**SET TASKS**
a. List the players the article on Piroe names as vying for places out wide.
b. From the article on Piroe, repeat word for word the passage between "Until Bamford is" and "lot more effectively.", inclusive.

**DOCUMENT PASSAGE**
The external expectation might have been for Piroe to play as the tip of Leeds' attacking spear, finishing off attacks and leading the line but that was not quite how the striker operated at Swansea. There, he represented something more akin to a hybrid of a 9 and a 10, linking up with midfielders and scoring plenty of his goals from in and around the edge of the area. Farke has been keen to explore that kind of profile and has been using the new boy as a 10, playing him behind Georginio Rutter.
"I think it has been a little bit of a surprise," said Piroe ahead of tonight's trip to Hull City.
"But the staff really explained it really well, how they want to see the runs and give me the space to play deeper as well. How they explained it to me, I think it's a role that really suits me as well."
At Ipswich and again at Millwall Farke's roles for Piroe and Rutter worked to near perfection, with both central forwards showcasing their ability to combine with one another or the wingers and, perhaps most crucially, both getting on the scoresheet. But it was the first of Leeds' three goals at The Den that best exampled Piroe's penchant for profiting from late arrivals into the box. A sweeping counterattack from the edge of their own area took Leeds into a three-v-three scenario and Piroe's run beyond Rutter allowed the Frenchman to slip the ball into his path once found by Willy Gnonto.
The goal, among the best the Whites have scored in recent memory, was one part coaching and one part freedom, according to Piroe.
"He gives us some trigger points to keep in mind, but he also wants to give us loads of freedom to just express ourselves and like work together really well," he said.
"I think [that goal] is both because they tried to coach me as well to work off Georgi of course. We all know that we need to be unselfish and look for each other and then just to let it happen like that. It's just our qualities as well, apart from good coaching."
With Bamford's return to team training this week, Farke is close to having his entire bank of attacking players fit and available. The strength in depth out wide, where Gnonto, Crysencio Summerville, Jaidon Anthony, Daniel James and Ian Poveda are all vying for places in the team, will be matched centrally by Piroe, Rutter and Bamford.
Until Bamford is up and running again in competitive football, Piroe and Rutter will continue to develop a partnership that is already yielding results on the field. Piroe has three goals in three games, Rutter has two in his last three and that assist for his strike partner. Against Sheffield Wednesday Piroe admits he played too far away from his attacking partner and that was worked on in training prior to Millwall, where things clicked a lot more effectively.
Off the pitch, the pair are actively discussing how to be even better together and Piroe is taking the lead.
"I wouldn't say teaching but yes, we're talking a lot about football," he said.
"He's a great lead and he's open to have a chat about it. I'm close to 100 championship games now and I can give him a little bit of experience of what the league will bring and needs as well. And yeah, he's very open just to have that conversation."

Stored data:

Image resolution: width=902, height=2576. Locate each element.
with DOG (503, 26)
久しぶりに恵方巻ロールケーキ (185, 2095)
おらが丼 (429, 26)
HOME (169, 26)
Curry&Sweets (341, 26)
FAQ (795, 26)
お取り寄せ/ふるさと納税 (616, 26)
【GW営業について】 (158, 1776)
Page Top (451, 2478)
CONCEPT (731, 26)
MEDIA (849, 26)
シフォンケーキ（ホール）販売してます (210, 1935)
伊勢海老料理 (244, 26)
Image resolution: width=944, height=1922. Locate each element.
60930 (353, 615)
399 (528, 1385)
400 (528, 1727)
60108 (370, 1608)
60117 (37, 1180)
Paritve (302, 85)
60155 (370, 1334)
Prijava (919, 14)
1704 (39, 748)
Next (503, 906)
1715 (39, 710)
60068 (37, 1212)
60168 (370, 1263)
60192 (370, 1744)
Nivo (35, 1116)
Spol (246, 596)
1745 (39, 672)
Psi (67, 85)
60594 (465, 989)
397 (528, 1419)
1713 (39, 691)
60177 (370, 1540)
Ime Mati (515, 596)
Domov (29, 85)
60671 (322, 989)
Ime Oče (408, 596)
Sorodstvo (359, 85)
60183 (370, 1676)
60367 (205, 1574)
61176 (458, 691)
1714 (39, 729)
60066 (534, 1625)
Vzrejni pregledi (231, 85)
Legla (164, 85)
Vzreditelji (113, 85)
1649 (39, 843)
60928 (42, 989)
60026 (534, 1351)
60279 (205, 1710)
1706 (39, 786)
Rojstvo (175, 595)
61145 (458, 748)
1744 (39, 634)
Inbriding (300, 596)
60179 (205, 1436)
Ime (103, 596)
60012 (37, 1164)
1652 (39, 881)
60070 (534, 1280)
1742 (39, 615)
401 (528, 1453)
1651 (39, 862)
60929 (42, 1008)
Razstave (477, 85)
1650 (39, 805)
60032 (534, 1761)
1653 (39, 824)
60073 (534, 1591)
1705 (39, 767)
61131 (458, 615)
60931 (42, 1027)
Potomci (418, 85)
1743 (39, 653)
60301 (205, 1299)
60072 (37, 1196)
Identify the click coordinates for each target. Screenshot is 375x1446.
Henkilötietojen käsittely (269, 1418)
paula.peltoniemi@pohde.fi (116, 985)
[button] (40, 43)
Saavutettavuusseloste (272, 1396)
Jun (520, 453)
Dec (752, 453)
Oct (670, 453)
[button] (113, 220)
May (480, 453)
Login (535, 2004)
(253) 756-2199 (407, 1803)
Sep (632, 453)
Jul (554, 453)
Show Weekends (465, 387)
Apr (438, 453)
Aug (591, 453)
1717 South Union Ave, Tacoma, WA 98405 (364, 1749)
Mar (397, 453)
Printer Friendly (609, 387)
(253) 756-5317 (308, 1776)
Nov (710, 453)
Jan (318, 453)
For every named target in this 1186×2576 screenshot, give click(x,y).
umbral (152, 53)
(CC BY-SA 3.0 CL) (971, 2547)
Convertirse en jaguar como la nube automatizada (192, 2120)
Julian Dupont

**FULL SOLUTIONS**
a.
- Gnonto
- Crysencio Summerville
- Jaidon Anthony
- Daniel James
- Ian Poveda

b.
Until Bamford is up and running again in competitive football, Piroe and Rutter will continue to develop a partnership that is already yielding results on the field. Piroe has three goals in three games, Rutter has two in his last three and that assist for his strike partner. Against Sheffield Wednesday Piroe admits he played too far away from his attacking partner and that was worked on in training prior to Millwall, where things clicked a lot more effectively.